[Screenshot grounding data]

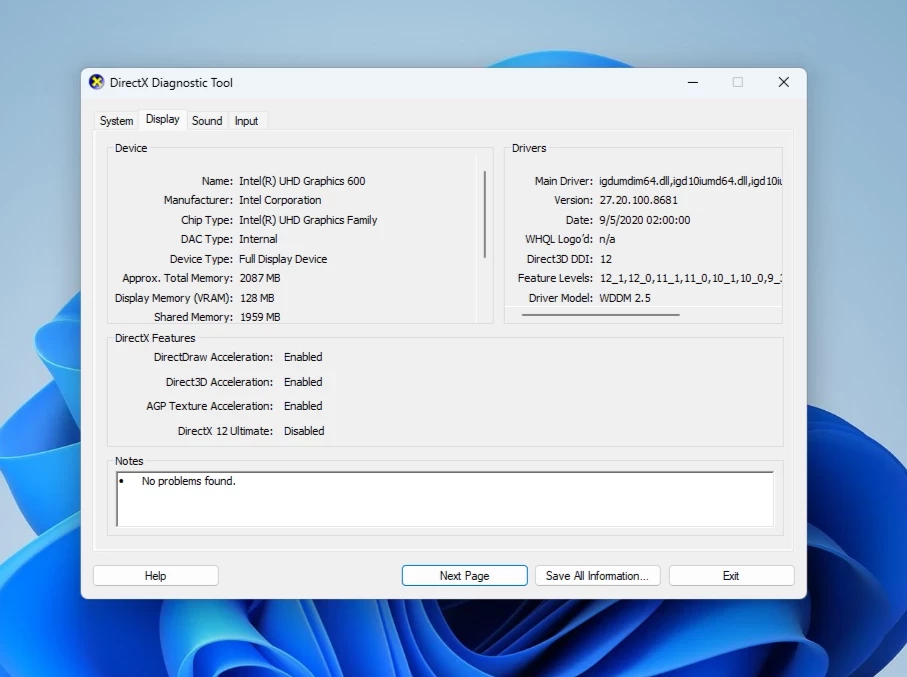This screenshot has width=907, height=677.
Task: Switch to the System tab
Action: point(116,120)
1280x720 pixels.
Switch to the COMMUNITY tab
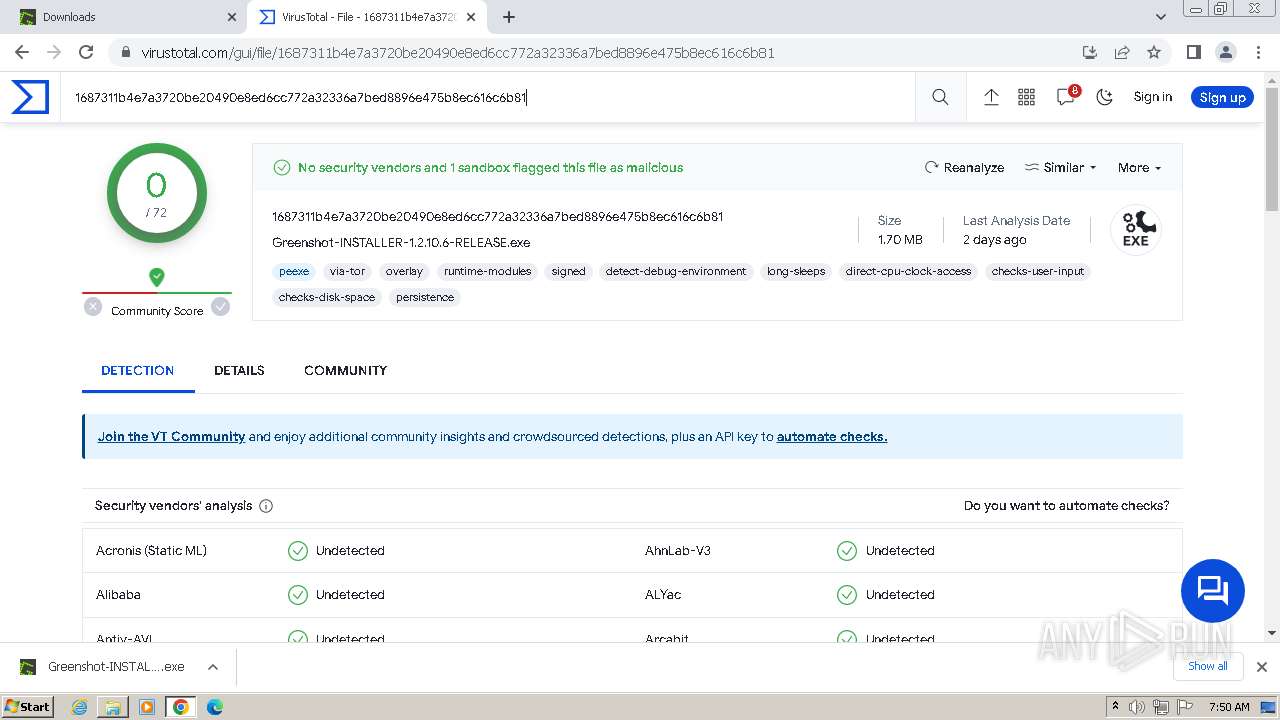click(345, 371)
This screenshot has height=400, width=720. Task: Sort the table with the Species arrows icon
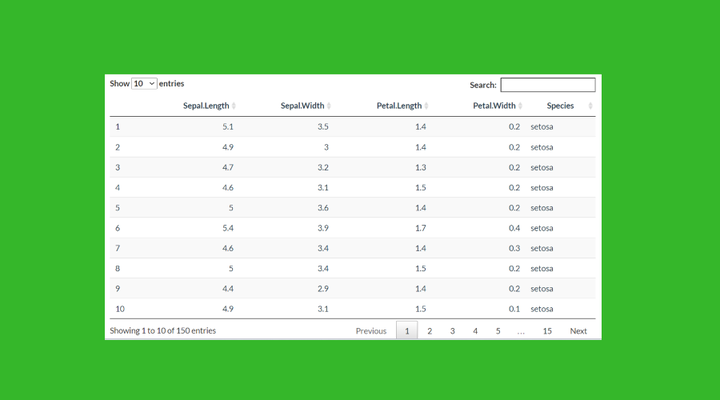(x=591, y=106)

TASK PROMPT
Starting with the line that contains "Switch to the COMMUNITY tab", print every remaining line of the records above, exactly as it stands. Do not print the pictures.

RESULT OF THE EXERCISE
Switch to the COMMUNITY tab
click(345, 371)
This screenshot has height=400, width=720. Task: Sort the table with the Species arrows icon
(x=591, y=106)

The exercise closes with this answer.